Neben der konjunkturellen Deutung von Le Pens Sieg gibt es auch eine politische und kulturelle: Das Establishment, das bürgerliche wie das linke, hat ihr den Aufstieg leicht gemacht, ihn sogar eigenhändig befördert. Die mächtigen Eliten, ausgebildet an denselben Schulen, bewegen sich auch in denselben Pariser Clubs und Zirkeln, unter Kronleuchtern, in extremer Selbstbezogenheit. Sie leiden an einer fatalen Verkennung der nationalen Verfassung. Die Diskrepanz zwischen Selbstbild und Realität ist mittlerweile so gross, dass jede Beschwörung der Grösse des Landes, mag sie auch als Motivationsritual gedacht sein, dumpf und nostalgisch scheppert. Zumal in den Ohren der Franzosen.

Tatsache ist, dass Frankreichs Eliten versagt haben, politisch und moralisch. Seit geraumer Zeit fehlt es an grossen Visionen, mit denen sich das Land aufrichten und das trübe Gerede der Le Pens kontern liesse. Stattdessen werden aus ihren Reihen fast wöchentlich neue, niedere Skandale bekannt. Vor allem aber fehlt es diesen Eliten am Mut zu Reformen, die man dem reformrenitenten Volk behutsam erklären und notfalls abringen müsste.

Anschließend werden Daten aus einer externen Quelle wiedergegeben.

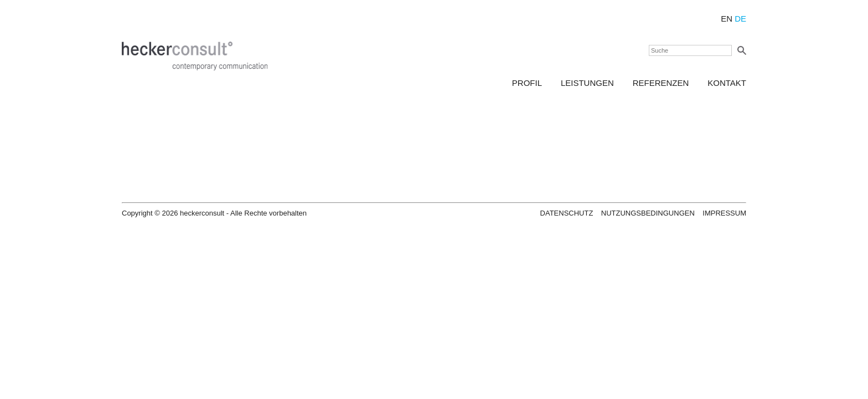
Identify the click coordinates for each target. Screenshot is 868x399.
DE (739, 18)
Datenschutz (567, 213)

Hollande im Fokus der Kritik

Im Fokus der Kritik steht nun François Hollande. Und zu Recht. In nur zwei Jahren hat der Sozialist alle Volksgunst verspielt: 18 Prozent Popularität. So unbeliebt war seit 1958 kein Präsident vor ihm. Sein sozialdemokratischer Reformkurs zeigt zwar in die richtige Richtung. Doch er kann ihn nicht erklären, er durchdringt ihn nicht mit seiner Person, wie man das in Frankreich von einem grossen Präsidenten erwartet. Vor ihm war Nicolas Sarkozy kläglich gescheitert. Dabei hatte dessen Mandat in besseren Zeiten begonnen, mit mehr Rückhalt und Gestaltungsmöglichkeiten. Doch auch er reformierte das Land nicht. Er politisierte nur. Und wie radikal er politisierte! Le Pen wird nicht müde, sich öffentlich bei Sarkozy dafür zu bedanken.

Um Präsident zu werden, wandte Sarkozy eine Taktik an, dem FN Wähler «abzusaugen» – «siphonner», nannte er es. Er musste dafür nur die Eingeweide der Frontisten massieren. Gegen Ende seiner Amtszeit befreite er mit hetzerischen Reden gegen Roma und Einwanderer den fremdenfeindlichen Diskurs so sehr, dass er heute nur noch banal wirkt. Wenn das Elysée schon so redet, sagten sich die Wähler fortan, warum soll nicht auch der FN, gewissermassen das Original des Genres, so reden dürfen. Sarkozy hat die Le Pens aus der Isolation geholt – ein weiterer Beleg für die Einfallslosigkeit der Eliten.

Seither bröckeln die Dämme. Viele wählen nur noch das Original. Und die Welle rollt recht ungebremst.